=== Section Start ===

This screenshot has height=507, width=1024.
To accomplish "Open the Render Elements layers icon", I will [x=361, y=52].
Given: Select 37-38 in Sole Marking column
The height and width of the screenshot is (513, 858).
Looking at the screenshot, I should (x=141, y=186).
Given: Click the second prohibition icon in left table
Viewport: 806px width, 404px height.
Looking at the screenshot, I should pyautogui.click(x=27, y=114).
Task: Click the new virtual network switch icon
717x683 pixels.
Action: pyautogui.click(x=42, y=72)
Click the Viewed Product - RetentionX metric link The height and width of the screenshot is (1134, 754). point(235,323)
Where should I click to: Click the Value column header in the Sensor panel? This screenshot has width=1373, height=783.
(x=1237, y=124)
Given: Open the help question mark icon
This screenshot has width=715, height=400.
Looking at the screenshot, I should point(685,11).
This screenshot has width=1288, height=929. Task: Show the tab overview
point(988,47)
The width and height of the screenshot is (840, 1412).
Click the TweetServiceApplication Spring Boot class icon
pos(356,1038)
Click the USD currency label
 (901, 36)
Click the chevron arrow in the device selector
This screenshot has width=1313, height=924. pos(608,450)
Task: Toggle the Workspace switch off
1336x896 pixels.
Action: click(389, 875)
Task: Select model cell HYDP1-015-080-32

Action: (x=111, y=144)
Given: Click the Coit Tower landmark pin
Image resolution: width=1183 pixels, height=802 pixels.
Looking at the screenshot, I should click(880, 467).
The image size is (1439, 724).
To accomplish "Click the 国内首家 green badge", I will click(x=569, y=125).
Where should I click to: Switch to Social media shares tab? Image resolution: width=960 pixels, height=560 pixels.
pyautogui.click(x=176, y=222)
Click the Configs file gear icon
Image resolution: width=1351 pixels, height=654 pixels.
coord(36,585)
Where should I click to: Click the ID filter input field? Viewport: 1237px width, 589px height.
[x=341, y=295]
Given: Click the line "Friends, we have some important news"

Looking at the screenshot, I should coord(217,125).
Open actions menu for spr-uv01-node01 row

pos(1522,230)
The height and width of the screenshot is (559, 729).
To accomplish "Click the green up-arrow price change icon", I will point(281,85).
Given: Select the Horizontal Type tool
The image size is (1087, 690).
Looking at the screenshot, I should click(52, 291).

=== Section End ===

(WORK TO COMPLETE)
What you copy out must be exactly the lines from the line containing "Task: Select model cell HYDP1-015-080-32" through the end of the records.

(EXPECTED OUTPUT)
Task: Select model cell HYDP1-015-080-32

Action: (x=111, y=144)
Given: Click the Coit Tower landmark pin
Image resolution: width=1183 pixels, height=802 pixels.
Looking at the screenshot, I should click(880, 467).
The image size is (1439, 724).
To accomplish "Click the 国内首家 green badge", I will click(x=569, y=125).
Where should I click to: Switch to Social media shares tab? Image resolution: width=960 pixels, height=560 pixels.
pyautogui.click(x=176, y=222)
Click the Configs file gear icon
Image resolution: width=1351 pixels, height=654 pixels.
coord(36,585)
Where should I click to: Click the ID filter input field? Viewport: 1237px width, 589px height.
[x=341, y=295]
Given: Click the line "Friends, we have some important news"

Looking at the screenshot, I should coord(217,125).
Open actions menu for spr-uv01-node01 row

pos(1522,230)
The height and width of the screenshot is (559, 729).
To accomplish "Click the green up-arrow price change icon", I will point(281,85).
Given: Select the Horizontal Type tool
The image size is (1087, 690).
Looking at the screenshot, I should click(52, 291).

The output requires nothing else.